Hailed by the globe, the last leg of the Hong Kong Trail, which stretches from To Tei Wan, passes through the Dragon’s Back and comes to a full stop at Big Wave Bay, is best known for its awe-inspiring surroundings. Balmy bamboo forest and tranquil towering trees shape the pleasant routes with a verdant touch, while the spectacular sweeping shorelines bring the exciting excursion to the next level. Congratulations, finale is ahead!
Climbing towards Dragon’s Back from To Tei Wan, the woods on both sides are home to many forest birds. Along this section, you are accompanied by intermittent birdsongs along the trail - how enchanting! The lively Streak-breasted Scimitar Babbler (Pomatorhinus ruficollis) has snow white eye brows that extend from the back the beak all the way to the back of the neck, making them look so handsome and knightly!
Along this section, you will see Shiny-leaved Prickly Ash (Zanthoxylum nitidum), which has dark purple-red spikes on both sides of its leaves. The plant is of medicinal value. Its extract can be used to make toothpaste that can soothe red and swollen gums. A toothpaste brand even uses the plant as its brand name. While you are enjoying the walk, be careful not to be hurt by the spikes!
The last section of Hong Kong Trail is surrounded by magnificent scenery. The grand hills and sea of flowers will certainly take away your fatigue. January and February are the flowering period of Mountain-pepper (Litsea cubeba), also named Fragrant Litsea.
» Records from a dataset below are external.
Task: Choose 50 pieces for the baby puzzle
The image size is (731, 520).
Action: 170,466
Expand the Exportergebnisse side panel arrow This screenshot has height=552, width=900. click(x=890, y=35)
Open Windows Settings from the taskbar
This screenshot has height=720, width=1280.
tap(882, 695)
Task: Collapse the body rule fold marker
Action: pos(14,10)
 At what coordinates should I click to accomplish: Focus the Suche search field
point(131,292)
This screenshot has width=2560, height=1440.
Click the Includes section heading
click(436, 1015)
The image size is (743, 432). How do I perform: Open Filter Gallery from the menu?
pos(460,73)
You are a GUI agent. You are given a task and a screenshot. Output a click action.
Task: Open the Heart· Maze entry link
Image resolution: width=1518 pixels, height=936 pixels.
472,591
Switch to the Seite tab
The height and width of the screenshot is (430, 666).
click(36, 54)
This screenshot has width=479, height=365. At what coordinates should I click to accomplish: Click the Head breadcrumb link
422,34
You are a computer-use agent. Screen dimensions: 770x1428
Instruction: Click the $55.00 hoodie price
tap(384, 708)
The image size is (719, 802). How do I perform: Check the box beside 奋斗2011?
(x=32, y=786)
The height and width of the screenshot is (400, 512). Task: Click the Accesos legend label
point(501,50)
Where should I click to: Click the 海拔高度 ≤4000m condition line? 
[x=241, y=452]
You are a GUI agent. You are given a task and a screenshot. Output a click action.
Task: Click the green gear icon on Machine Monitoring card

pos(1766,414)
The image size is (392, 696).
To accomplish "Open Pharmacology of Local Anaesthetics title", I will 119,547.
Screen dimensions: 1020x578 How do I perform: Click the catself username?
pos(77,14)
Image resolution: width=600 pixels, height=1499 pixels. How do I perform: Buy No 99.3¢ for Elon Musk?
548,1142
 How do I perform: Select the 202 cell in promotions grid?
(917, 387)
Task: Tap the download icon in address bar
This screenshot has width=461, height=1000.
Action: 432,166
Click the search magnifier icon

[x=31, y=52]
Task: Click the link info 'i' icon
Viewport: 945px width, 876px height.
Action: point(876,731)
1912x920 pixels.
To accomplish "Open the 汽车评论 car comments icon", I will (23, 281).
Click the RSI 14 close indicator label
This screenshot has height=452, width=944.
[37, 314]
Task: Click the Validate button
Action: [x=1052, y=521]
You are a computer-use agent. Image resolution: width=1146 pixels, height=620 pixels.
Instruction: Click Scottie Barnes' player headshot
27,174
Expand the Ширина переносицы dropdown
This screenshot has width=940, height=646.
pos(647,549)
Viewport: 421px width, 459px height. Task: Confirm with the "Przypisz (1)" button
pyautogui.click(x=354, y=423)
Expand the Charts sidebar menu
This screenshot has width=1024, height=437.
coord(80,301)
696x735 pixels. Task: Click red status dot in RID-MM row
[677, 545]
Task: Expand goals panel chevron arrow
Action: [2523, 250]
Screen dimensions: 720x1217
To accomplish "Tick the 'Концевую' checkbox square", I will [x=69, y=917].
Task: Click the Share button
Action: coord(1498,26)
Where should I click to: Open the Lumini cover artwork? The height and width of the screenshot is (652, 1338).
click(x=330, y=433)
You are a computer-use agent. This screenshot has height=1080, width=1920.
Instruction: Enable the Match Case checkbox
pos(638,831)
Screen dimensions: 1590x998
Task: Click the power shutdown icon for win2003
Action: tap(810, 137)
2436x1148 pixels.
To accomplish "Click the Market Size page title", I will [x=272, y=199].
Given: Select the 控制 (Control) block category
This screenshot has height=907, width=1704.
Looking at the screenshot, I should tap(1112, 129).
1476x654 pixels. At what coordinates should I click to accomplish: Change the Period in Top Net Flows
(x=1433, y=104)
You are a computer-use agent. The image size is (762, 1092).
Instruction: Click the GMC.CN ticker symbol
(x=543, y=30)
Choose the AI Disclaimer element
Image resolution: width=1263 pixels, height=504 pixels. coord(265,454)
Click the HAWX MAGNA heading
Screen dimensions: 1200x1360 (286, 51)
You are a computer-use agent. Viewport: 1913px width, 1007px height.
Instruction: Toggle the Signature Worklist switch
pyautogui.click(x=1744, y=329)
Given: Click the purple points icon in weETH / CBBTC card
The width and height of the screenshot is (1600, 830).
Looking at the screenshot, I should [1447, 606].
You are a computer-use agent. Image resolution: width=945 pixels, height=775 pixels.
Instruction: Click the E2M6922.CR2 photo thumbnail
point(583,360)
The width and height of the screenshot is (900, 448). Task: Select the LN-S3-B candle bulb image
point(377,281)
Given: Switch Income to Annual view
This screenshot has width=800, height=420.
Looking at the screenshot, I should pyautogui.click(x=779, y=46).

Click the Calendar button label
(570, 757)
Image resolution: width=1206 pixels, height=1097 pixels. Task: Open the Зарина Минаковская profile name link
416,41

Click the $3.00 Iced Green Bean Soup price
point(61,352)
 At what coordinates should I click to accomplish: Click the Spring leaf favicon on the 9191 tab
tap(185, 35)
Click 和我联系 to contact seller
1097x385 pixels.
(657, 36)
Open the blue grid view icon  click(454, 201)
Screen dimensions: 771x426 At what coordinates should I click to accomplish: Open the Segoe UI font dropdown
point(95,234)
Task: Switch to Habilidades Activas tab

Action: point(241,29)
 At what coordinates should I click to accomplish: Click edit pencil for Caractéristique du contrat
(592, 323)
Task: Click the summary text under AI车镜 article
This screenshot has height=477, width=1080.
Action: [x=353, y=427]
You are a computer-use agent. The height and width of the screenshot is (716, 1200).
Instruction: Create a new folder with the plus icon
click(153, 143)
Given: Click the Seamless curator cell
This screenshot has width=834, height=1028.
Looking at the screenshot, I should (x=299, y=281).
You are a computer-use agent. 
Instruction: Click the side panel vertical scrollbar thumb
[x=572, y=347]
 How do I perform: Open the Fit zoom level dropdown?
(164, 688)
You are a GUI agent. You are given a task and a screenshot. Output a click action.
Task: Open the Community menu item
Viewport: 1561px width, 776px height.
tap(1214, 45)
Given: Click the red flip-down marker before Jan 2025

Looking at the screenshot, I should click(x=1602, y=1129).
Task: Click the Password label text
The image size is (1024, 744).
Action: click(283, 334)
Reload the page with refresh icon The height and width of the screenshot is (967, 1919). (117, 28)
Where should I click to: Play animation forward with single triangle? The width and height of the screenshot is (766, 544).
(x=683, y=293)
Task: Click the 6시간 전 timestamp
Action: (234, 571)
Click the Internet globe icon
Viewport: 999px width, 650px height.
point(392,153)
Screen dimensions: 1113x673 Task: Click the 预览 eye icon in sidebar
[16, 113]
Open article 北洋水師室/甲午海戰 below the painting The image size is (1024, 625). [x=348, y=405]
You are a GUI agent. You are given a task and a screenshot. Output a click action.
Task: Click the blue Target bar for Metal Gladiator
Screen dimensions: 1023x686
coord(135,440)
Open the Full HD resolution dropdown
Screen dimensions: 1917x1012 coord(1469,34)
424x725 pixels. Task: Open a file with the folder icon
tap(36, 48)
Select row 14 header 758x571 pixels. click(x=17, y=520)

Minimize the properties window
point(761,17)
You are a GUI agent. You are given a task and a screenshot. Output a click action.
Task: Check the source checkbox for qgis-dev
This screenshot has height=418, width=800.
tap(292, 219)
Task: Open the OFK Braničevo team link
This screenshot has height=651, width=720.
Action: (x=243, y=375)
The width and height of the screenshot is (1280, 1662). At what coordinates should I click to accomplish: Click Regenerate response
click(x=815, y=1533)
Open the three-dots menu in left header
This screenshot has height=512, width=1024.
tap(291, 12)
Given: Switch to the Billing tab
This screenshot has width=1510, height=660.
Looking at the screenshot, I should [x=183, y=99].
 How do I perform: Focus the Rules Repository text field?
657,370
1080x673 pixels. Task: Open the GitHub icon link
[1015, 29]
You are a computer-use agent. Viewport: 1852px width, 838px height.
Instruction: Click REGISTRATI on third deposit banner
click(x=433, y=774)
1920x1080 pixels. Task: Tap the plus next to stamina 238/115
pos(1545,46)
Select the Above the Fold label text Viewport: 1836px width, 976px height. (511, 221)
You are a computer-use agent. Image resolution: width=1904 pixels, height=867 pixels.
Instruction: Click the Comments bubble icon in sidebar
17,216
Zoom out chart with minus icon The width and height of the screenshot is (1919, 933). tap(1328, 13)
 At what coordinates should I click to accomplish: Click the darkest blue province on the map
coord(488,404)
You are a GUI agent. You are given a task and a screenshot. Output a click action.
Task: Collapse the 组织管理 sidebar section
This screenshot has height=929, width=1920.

The elegant yellow flowers have a sweet fragrance, and it's an ideal natural spice.
Coming to the end of Hong Kong Trail, you can enjoy the beauty and sea breeze at Big Wave Bay. Screw Pine, nicknamed fake pineapple as it bears pineapple-like fruits, is common coastal vegetation in Hong Kong. The leaves have thick cuticle so as to prevent water loss through transpiration under strong sunlight. Their long aerial roots allow them to grab tightly and grow on loose sand. Screw Pine grows well in the poor coastal environment. It is as sturdy as our Green Power Hikers!
Arriving at the endpoint of the Hong Kong Trail, why not take a trip to Big Wave Bay. Here, you can easily find birds. Among them is the Pacific Reef Egret (Egretta sacra) that is darkish grey and likes to move around on the rocky shore, or often flying just above the surface of the sea, weaving between the rocky shore and waves. The Pacific Reef Egret is not commonly seen, as it is listed as a rare species in the China Red Data Book. It would be a perfect way for everyone to end their journey at the Hong Kong Trail by catching a glimpse of the bird!